=== Begin Enclosure ===

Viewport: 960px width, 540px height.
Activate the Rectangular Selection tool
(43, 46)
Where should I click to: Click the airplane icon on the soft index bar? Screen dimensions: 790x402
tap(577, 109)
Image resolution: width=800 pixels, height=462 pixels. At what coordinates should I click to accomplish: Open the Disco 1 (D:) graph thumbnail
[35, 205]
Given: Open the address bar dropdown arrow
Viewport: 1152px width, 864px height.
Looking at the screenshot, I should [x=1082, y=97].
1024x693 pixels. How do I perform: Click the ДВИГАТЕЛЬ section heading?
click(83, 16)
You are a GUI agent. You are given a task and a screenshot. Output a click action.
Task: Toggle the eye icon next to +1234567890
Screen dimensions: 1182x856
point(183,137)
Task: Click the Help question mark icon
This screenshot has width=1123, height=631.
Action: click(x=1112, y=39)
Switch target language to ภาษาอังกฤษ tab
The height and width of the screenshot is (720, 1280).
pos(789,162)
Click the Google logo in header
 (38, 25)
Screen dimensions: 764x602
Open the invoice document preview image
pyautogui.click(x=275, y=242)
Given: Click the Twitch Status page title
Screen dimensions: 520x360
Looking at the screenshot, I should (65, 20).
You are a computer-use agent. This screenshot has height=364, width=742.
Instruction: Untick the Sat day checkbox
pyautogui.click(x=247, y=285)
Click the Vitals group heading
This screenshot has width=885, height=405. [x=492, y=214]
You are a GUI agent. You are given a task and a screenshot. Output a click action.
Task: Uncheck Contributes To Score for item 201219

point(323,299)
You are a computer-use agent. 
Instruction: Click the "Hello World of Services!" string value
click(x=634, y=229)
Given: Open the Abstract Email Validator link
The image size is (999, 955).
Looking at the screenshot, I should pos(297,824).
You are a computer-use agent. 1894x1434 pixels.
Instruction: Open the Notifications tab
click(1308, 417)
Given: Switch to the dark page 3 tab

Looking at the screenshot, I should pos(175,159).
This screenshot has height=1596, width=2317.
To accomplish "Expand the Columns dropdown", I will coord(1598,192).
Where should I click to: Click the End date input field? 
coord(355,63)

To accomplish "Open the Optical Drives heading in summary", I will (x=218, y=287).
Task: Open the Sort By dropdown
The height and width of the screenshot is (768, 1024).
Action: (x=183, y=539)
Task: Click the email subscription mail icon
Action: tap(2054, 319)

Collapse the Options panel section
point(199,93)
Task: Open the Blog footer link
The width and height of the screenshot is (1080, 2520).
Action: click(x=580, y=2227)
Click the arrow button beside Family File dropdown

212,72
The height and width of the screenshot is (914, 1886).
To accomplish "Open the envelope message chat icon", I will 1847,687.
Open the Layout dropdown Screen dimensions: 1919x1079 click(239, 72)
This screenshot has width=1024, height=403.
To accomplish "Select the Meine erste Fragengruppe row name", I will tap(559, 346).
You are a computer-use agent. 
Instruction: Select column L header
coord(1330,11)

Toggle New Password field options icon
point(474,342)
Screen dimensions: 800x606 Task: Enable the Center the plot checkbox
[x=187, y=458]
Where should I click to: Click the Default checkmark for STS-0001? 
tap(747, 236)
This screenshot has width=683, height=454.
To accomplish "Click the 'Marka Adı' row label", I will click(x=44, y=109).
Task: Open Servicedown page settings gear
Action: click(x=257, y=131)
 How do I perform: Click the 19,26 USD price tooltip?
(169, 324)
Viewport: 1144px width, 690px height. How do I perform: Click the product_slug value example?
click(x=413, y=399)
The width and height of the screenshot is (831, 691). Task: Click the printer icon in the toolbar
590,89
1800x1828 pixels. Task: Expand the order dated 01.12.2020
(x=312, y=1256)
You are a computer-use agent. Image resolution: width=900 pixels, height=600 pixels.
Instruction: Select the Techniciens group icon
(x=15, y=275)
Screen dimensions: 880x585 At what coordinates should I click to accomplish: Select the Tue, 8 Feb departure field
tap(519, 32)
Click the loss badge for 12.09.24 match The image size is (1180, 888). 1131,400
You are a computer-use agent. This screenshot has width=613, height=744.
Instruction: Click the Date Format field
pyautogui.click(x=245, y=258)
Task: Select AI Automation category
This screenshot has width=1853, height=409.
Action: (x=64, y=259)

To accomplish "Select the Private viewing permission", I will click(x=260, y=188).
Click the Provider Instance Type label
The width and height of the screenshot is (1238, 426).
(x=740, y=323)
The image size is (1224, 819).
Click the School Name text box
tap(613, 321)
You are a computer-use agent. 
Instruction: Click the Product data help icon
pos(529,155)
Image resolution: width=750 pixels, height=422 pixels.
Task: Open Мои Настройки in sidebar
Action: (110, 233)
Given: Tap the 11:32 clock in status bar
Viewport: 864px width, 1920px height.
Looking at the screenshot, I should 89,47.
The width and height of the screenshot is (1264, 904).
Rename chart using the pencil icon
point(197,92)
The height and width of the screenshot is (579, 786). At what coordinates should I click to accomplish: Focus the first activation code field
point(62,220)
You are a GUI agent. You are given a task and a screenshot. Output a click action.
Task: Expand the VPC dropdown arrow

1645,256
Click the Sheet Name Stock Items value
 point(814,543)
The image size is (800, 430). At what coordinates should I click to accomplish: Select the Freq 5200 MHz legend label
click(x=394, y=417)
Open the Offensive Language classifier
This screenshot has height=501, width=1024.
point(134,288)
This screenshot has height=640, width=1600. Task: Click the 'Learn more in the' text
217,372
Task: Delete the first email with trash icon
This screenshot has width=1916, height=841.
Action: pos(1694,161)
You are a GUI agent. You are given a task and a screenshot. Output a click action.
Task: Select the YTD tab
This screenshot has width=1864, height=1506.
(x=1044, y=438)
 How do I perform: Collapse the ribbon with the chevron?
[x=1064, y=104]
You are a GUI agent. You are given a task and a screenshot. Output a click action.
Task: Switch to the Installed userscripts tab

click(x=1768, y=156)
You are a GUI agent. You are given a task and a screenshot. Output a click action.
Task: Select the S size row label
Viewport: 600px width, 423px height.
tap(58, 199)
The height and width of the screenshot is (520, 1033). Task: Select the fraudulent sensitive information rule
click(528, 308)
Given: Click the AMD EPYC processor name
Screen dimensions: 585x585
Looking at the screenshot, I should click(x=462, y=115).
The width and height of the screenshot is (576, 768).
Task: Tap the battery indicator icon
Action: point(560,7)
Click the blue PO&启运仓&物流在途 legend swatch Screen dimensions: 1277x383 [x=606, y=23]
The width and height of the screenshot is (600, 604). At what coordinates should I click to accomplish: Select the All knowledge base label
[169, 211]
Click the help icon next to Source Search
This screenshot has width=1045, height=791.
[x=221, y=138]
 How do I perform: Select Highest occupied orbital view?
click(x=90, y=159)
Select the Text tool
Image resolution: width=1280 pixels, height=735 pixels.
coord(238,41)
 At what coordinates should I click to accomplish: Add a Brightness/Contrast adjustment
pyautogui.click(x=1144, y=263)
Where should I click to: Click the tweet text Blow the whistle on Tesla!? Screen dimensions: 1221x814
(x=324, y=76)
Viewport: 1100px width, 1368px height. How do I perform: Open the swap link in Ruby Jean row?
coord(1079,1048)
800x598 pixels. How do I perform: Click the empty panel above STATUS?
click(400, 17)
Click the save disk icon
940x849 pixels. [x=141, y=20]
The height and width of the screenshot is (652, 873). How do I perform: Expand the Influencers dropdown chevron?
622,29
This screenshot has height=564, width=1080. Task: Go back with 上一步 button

=== End Enclosure ===

Please find how many lines of the entries above include the string "next", giving the number and nothing else.

2